This is a static archive of our old Q&A Site. Please post any new questions and answers at ask.wireshark.org.

Websocket unmasking truncates packets

0

(apologies if this is a repost, but I think the forum lost my initial post after I signed up)

I'm debugging an application which sends websocket JSON packets up to 20MB in size. I'm filtering on (websocket). With unmasked (outbound) packets, unmasking appears to truncate the packet.

Outbound (masked) packet

In the tabs below the dump:

Frame (620 bytes) | Reassembled TCP (1483458 bytes) | Unmasked data (262144 bytes)

In the Websocket header:

Extended Payload length (64 bits): 1483444

"Javascript Object Notation" can't be expanded.

Inbound (unmasked) packet

In contrast, when I view an unmasked (inbound) packet:

Tabs:

Frame (1040 bytes) | Reassembled TCP (1477944)

Websocket header:

Extended Payload length (64 bits): 1477934

"Javascript Object Notation" can be expanded.

I'm actually debugging a problem whereby my Java application cannot receive large messages (but is sending them OK), so this doesn't impede my work - but in case it's a bug, I figured I should post here.

asked 24 Nov '16, 07:26

markkc's gravatar image

markkc
6112
accept rate: 0%

One Answer:

0

It's actually not a bug.
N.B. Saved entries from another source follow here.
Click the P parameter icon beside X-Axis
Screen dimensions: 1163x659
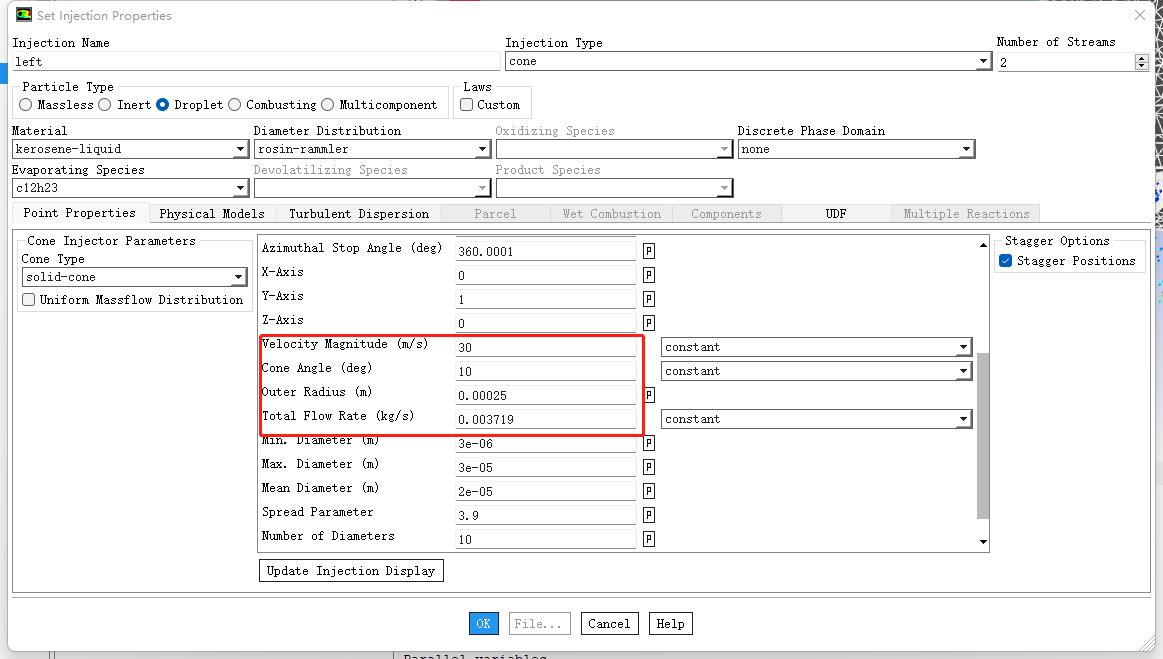pos(648,275)
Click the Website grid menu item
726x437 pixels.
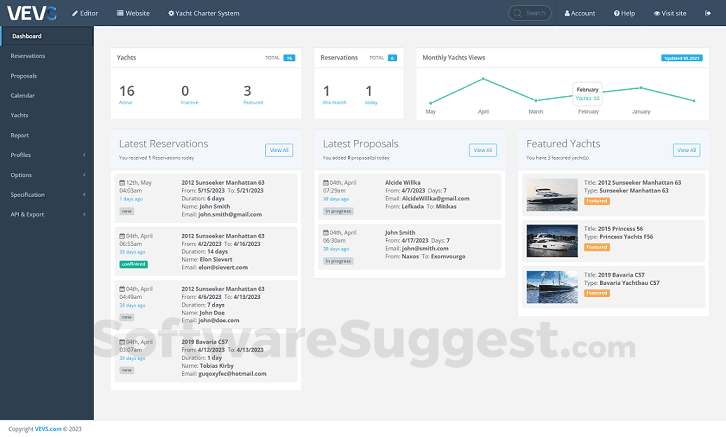[133, 13]
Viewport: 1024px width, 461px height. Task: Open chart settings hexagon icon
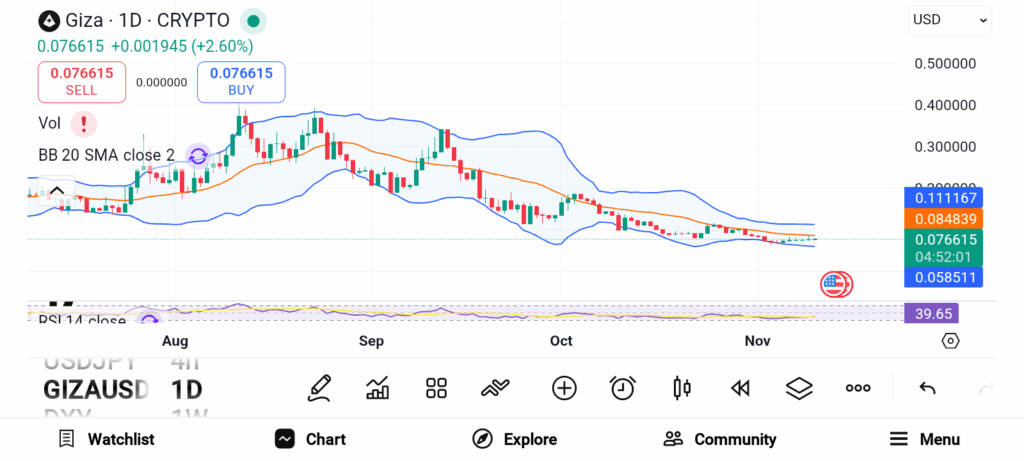[950, 341]
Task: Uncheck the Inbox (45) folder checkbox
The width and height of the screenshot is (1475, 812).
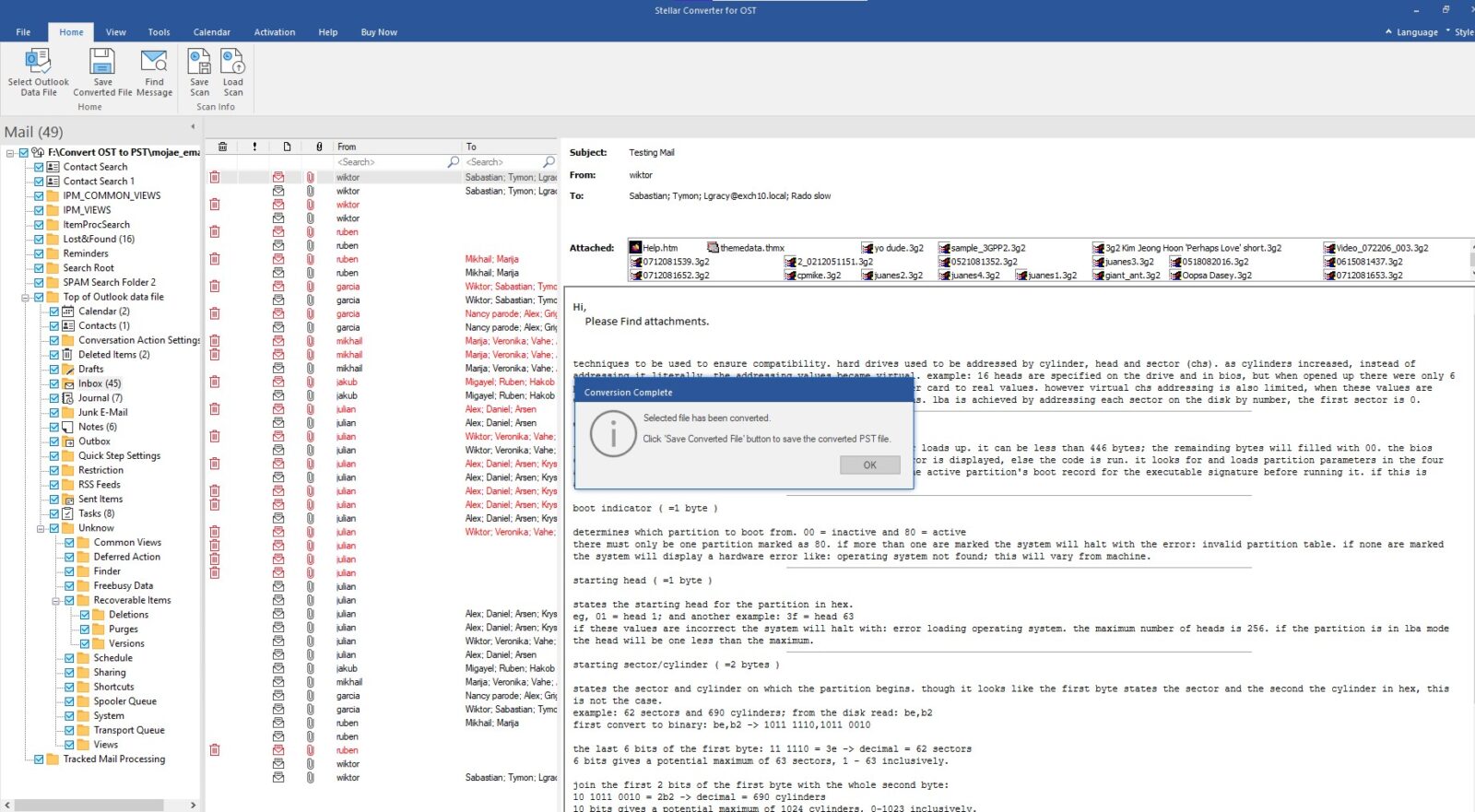Action: pyautogui.click(x=54, y=383)
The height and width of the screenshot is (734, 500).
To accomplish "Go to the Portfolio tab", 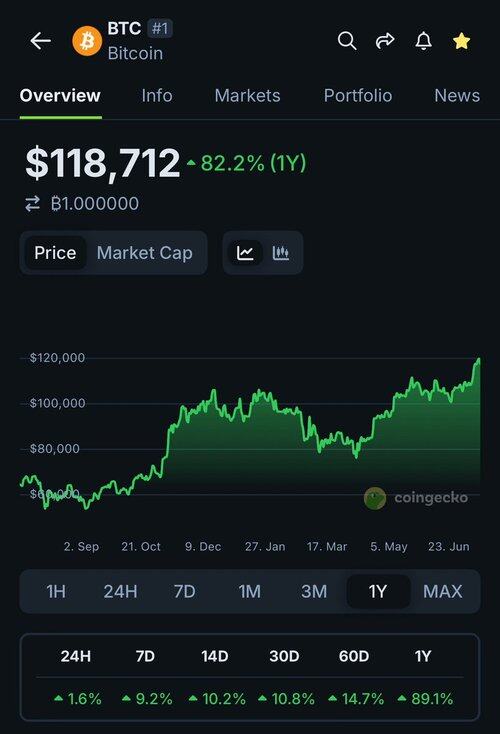I will pyautogui.click(x=358, y=95).
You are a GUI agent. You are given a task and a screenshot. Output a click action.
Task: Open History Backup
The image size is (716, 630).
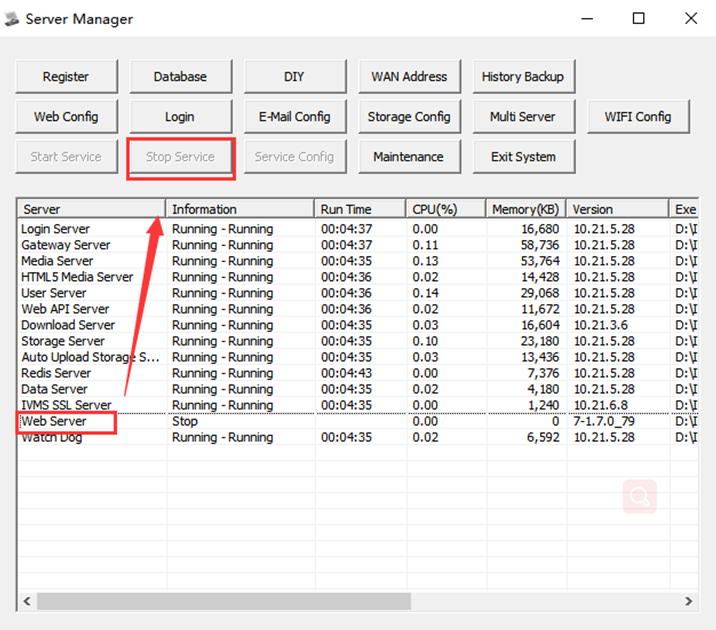click(523, 77)
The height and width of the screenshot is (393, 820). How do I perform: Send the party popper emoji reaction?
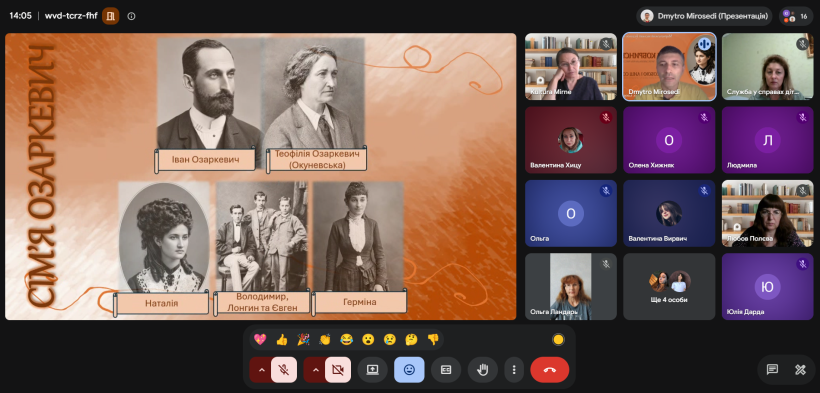(x=303, y=340)
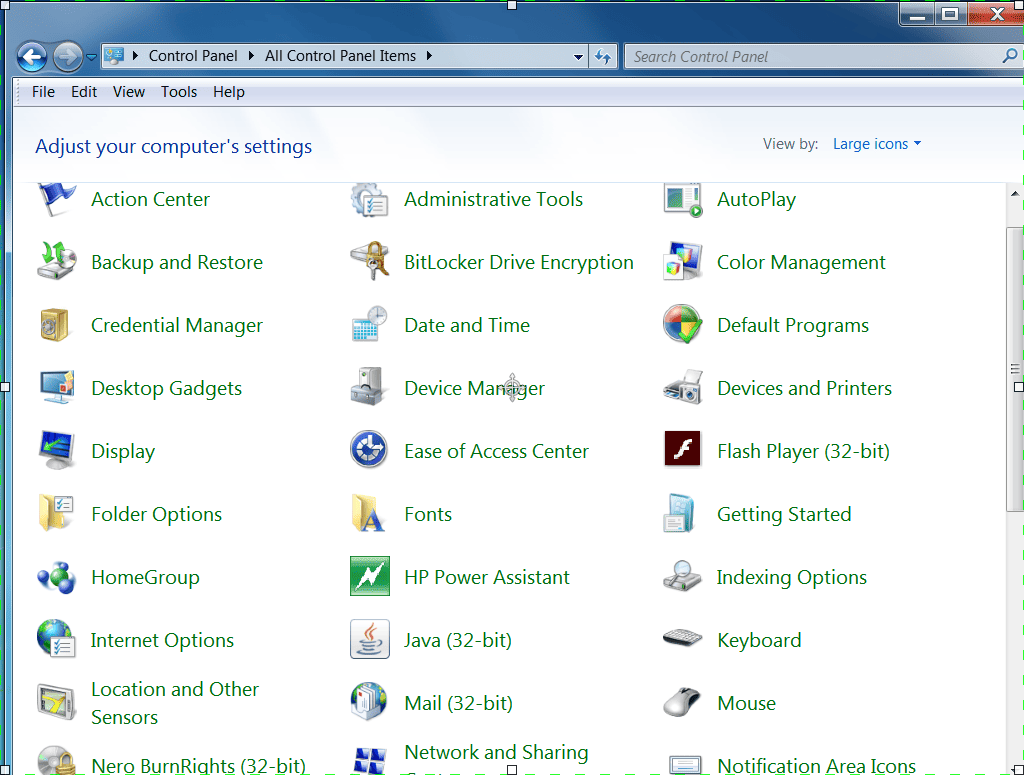Expand the View by Large icons dropdown
Screen dimensions: 1024x775
point(877,144)
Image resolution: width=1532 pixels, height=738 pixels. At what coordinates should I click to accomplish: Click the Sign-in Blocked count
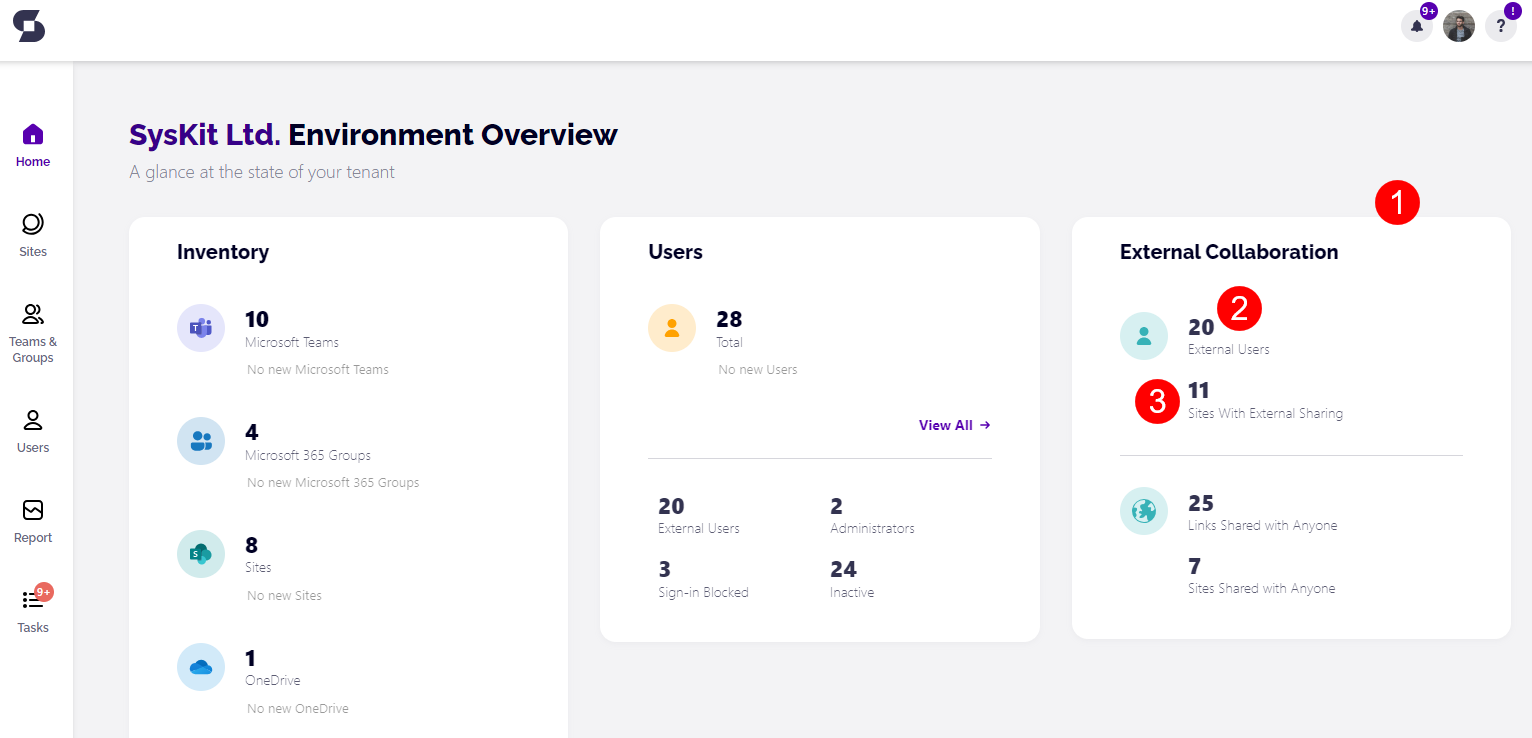pyautogui.click(x=663, y=568)
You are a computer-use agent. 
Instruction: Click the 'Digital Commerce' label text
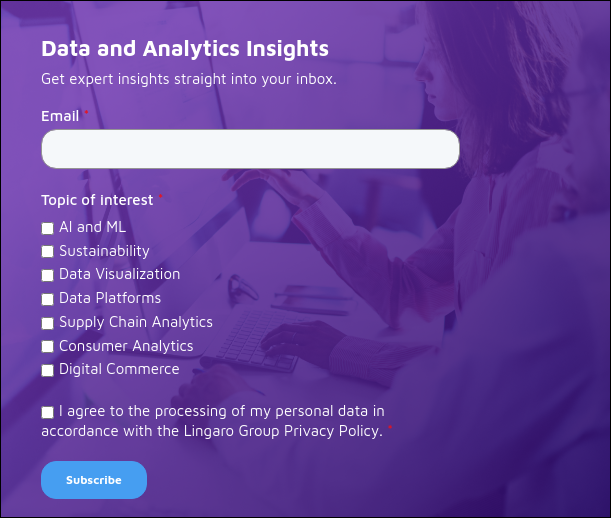[119, 369]
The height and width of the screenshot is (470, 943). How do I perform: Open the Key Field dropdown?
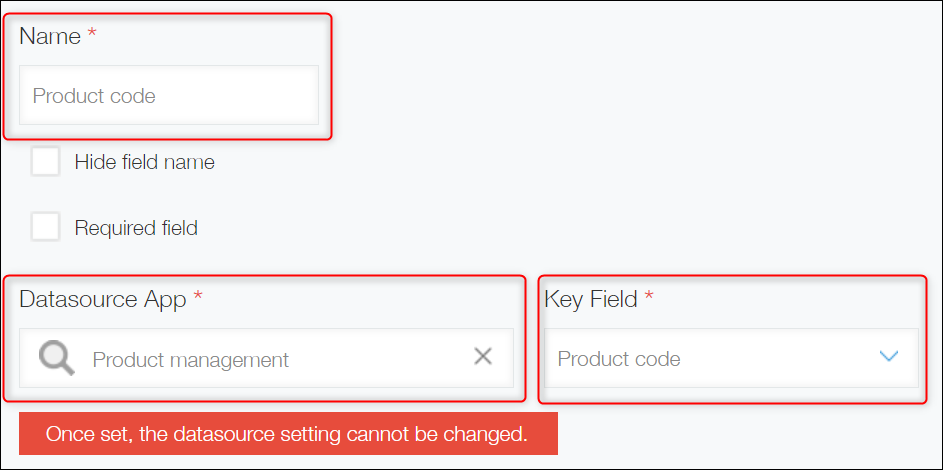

The Websocket dissector intentionally limits the unmasked data to 256 kbytes:

#define MAX_UNMASKED_LEN (1024 * 256)

I suppose it could be made more obvious that this is what has happened--maybe an expert info would be useful here.

answered 04 Jan '17, 11:42

JeffMorriss's gravatar image

JeffMorriss ♦
6.2k572
accept rate: 27%